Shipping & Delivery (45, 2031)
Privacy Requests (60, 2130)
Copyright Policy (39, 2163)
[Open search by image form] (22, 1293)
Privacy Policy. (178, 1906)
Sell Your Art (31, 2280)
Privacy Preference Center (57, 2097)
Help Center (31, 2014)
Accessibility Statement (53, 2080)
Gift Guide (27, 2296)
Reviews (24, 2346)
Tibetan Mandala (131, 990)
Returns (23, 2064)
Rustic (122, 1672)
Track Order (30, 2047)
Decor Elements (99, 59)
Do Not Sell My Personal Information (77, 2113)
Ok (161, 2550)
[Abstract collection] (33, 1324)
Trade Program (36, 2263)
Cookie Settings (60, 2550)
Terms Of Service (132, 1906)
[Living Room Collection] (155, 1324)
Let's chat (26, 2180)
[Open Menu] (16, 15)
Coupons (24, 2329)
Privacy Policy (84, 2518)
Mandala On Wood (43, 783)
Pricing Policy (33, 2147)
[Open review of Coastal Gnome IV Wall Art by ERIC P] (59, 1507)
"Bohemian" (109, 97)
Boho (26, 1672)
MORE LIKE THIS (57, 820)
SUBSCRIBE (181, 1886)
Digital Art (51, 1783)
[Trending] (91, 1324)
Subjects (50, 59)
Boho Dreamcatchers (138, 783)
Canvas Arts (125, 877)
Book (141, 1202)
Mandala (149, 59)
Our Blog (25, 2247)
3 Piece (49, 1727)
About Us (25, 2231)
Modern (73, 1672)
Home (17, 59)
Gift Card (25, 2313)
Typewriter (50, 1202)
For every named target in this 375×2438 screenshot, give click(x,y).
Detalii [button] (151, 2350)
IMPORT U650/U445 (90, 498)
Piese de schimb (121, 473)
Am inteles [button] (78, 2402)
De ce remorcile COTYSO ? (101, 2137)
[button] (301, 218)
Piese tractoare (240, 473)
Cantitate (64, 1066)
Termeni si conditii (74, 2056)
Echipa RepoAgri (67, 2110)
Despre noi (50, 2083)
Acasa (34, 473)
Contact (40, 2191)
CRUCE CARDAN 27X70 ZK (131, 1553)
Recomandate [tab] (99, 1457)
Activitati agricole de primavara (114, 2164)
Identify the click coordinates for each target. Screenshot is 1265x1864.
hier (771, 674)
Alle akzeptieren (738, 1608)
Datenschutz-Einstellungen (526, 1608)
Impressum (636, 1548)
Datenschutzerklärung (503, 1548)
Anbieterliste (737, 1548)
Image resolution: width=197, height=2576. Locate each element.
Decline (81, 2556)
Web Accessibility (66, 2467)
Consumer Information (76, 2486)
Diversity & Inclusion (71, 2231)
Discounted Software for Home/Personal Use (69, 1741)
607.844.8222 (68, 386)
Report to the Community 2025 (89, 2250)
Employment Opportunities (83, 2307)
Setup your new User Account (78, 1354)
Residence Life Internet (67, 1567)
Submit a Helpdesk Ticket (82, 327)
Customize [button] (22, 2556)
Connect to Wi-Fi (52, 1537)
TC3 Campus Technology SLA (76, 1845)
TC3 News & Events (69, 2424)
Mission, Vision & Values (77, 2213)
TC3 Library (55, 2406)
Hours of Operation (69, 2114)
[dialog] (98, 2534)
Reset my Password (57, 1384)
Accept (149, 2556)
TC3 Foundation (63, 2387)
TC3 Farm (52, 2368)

━━━━━━━━━━━━━━━━━━━━━━━━━━━━━━

§ Aim of the task
Only the line that contains "Home (17, 59)" and the lines after it, through the end of the data above, are to be repeated exactly.

§ Answer section
Home (17, 59)
Gift Card (25, 2313)
Typewriter (50, 1202)
For every named target in this 375×2438 screenshot, give click(x,y).
Detalii [button] (151, 2350)
IMPORT U650/U445 (90, 498)
Piese de schimb (121, 473)
Am inteles [button] (78, 2402)
De ce remorcile COTYSO ? (101, 2137)
[button] (301, 218)
Piese tractoare (240, 473)
Cantitate (64, 1066)
Termeni si conditii (74, 2056)
Echipa RepoAgri (67, 2110)
Despre noi (50, 2083)
Acasa (34, 473)
Contact (40, 2191)
CRUCE CARDAN 27X70 ZK (131, 1553)
Recomandate [tab] (99, 1457)
Activitati agricole de primavara (114, 2164)
Identify the click coordinates for each target. Screenshot is 1265x1864.
hier (771, 674)
Alle akzeptieren (738, 1608)
Datenschutz-Einstellungen (526, 1608)
Impressum (636, 1548)
Datenschutzerklärung (503, 1548)
Anbieterliste (737, 1548)
Image resolution: width=197, height=2576. Locate each element.
Decline (81, 2556)
Web Accessibility (66, 2467)
Consumer Information (76, 2486)
Diversity & Inclusion (71, 2231)
Discounted Software for Home/Personal Use (69, 1741)
607.844.8222 (68, 386)
Report to the Community 2025 (89, 2250)
Employment Opportunities (83, 2307)
Setup your new User Account (78, 1354)
Residence Life Internet (67, 1567)
Submit a Helpdesk Ticket (82, 327)
Customize [button] (22, 2556)
Connect to Wi-Fi (52, 1537)
TC3 Campus Technology SLA (76, 1845)
TC3 News & Events (69, 2424)
Mission, Vision & Values (77, 2213)
TC3 Library (55, 2406)
Hours of Operation (69, 2114)
[dialog] (98, 2534)
Reset my Password (57, 1384)
Accept (149, 2556)
TC3 Foundation (63, 2387)
TC3 Farm (52, 2368)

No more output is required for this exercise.